Even if a stallion does have conformation flaws, it doesn't mean he's not capable of producing a durable runner.

Gulch, the leading money-earning offspring by Mr. Prospector, was a versatile performer who made 32 starts in three years. He then sired 1995 Kentucky Derby winner Thunder Gulch, who went on to sire Spain, the former all-time leading money-earning female in Thoroughbred racing.

In addition to siring hard-knocking racehorse and sire Langfuhr, Danzig was the sire of last year's Kentucky Derby runner-up, Hard Spun, who was considered one of the more enduring members of last year's 3-year-old crop.

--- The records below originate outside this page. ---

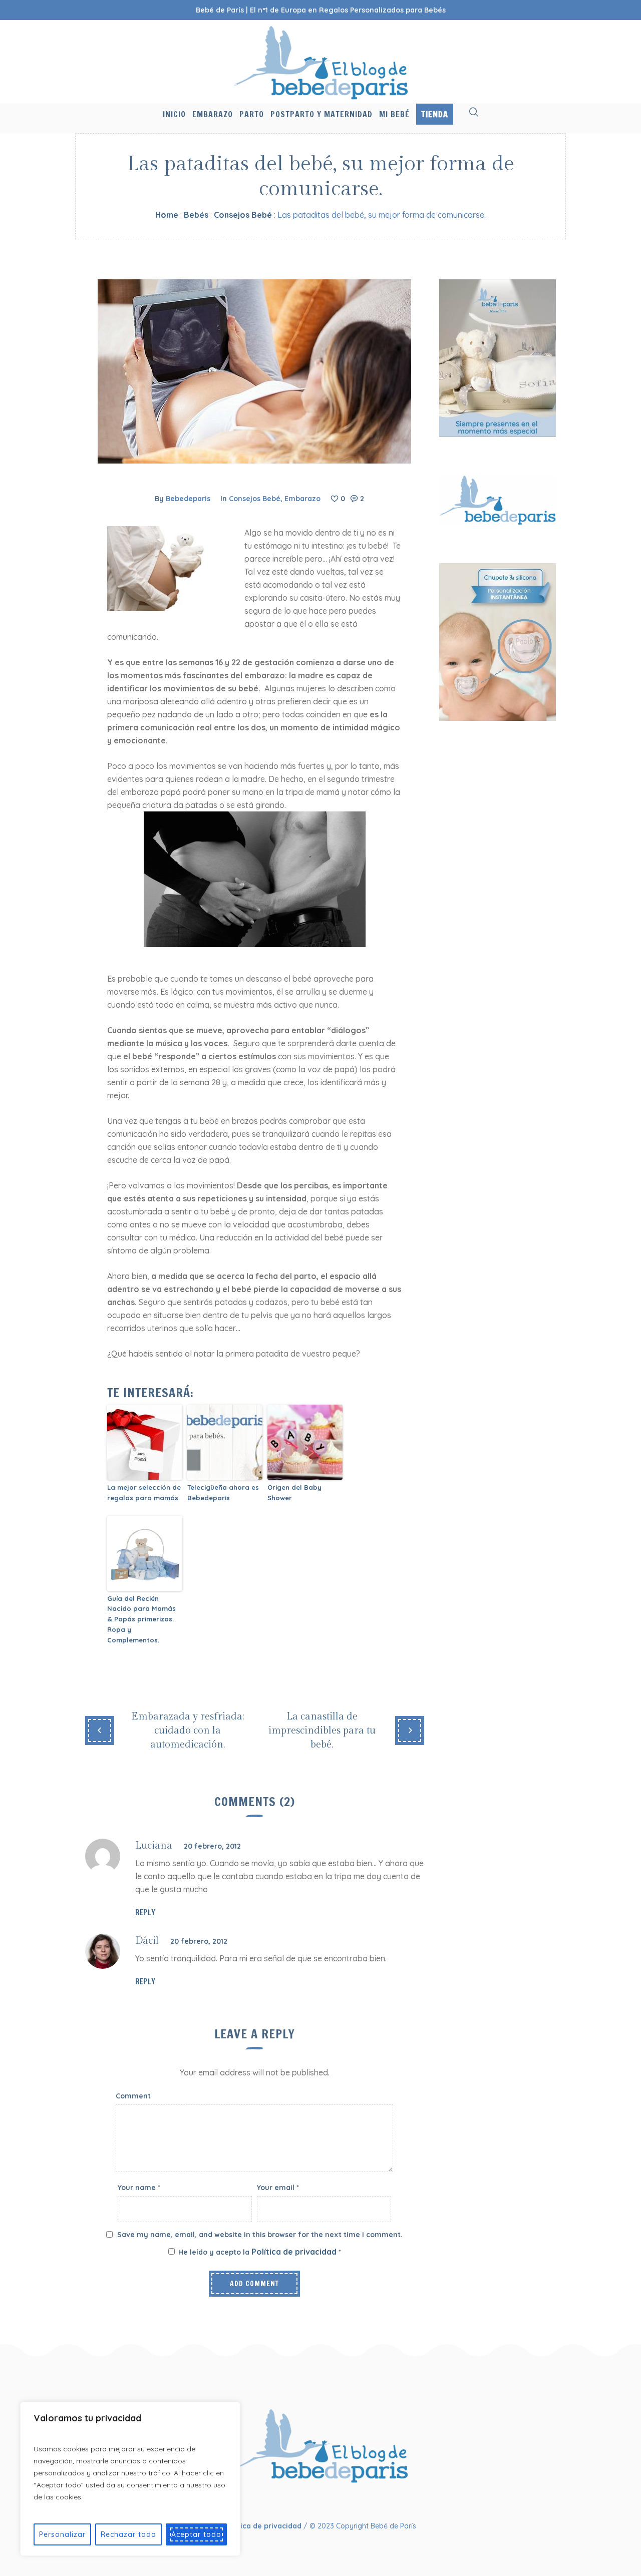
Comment (133, 2095)
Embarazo (302, 498)
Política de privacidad (295, 2252)
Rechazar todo (128, 2534)
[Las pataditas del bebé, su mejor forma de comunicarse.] (254, 370)
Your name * (139, 2187)
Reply (145, 1912)
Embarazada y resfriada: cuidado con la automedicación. (187, 1730)
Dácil (147, 1941)
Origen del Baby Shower (294, 1492)
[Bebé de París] (320, 2445)
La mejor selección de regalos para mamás (144, 1492)
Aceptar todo (196, 2534)
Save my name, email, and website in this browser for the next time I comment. (260, 2234)
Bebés (196, 215)
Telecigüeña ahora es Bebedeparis (223, 1492)
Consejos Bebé (243, 215)
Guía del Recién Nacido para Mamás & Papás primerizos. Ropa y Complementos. (141, 1619)
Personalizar (62, 2534)
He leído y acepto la (259, 2252)
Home (166, 215)
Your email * (278, 2187)
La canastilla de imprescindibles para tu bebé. (322, 1730)
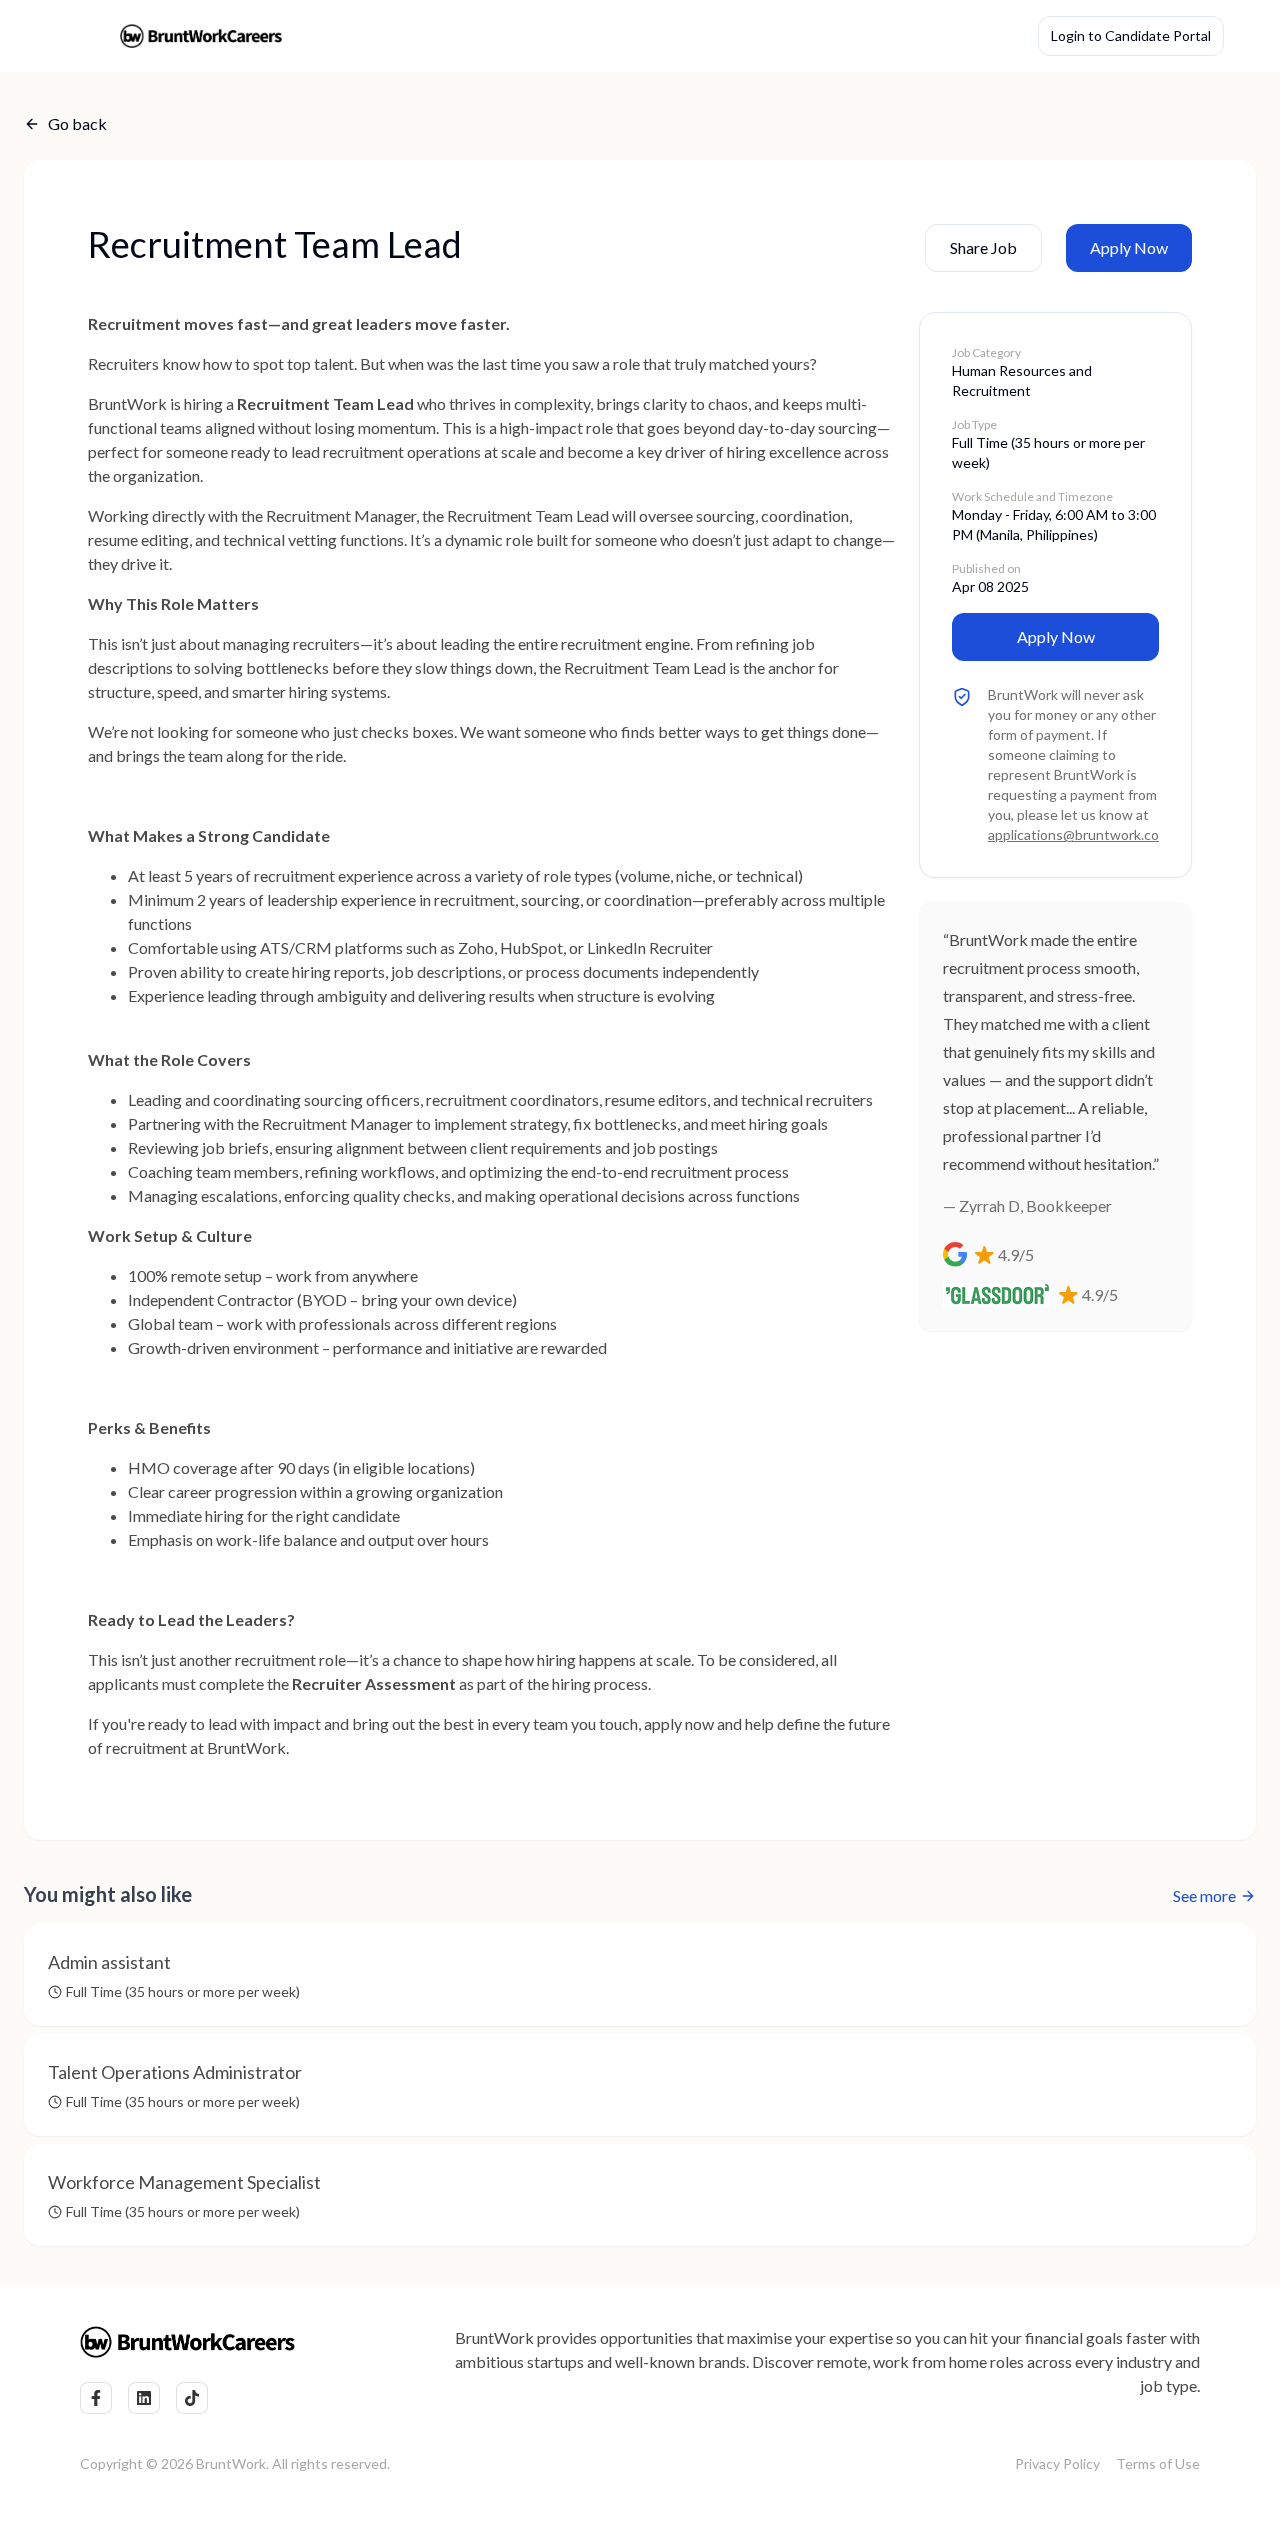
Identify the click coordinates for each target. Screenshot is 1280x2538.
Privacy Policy (1057, 2463)
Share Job (983, 247)
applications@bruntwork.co (1073, 834)
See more (1204, 1895)
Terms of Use (1158, 2463)
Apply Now (1129, 247)
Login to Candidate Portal (1131, 35)
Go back (77, 123)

And while some have scrutinized Unbridled's Song, the brilliant but lightly raced sire of Eight Belles, any notion that his genes condemned her would be premature. According to the stallion durability index compiled by the Grayson-Jockey Club Research Foundation and The Jockey Club, offspring by Unbridled's Song average 11.1 career starts, below the overall average of 16.

However, from Unbridled's Song's top-20 progeny, seven have made 20 or more career starts, and 15 have raced past the age of 3.

"We can't dictate what the breeders breed, but we can certainly educate the breeders and buyers about the durability of horses," said Waldman, the Overbrook Farm consultant. "Whatever the cause, we've allowed this degeneration to occur over the last 40-50 years, and it's not realistic to expect it to be reversed overnight. But the change can happen."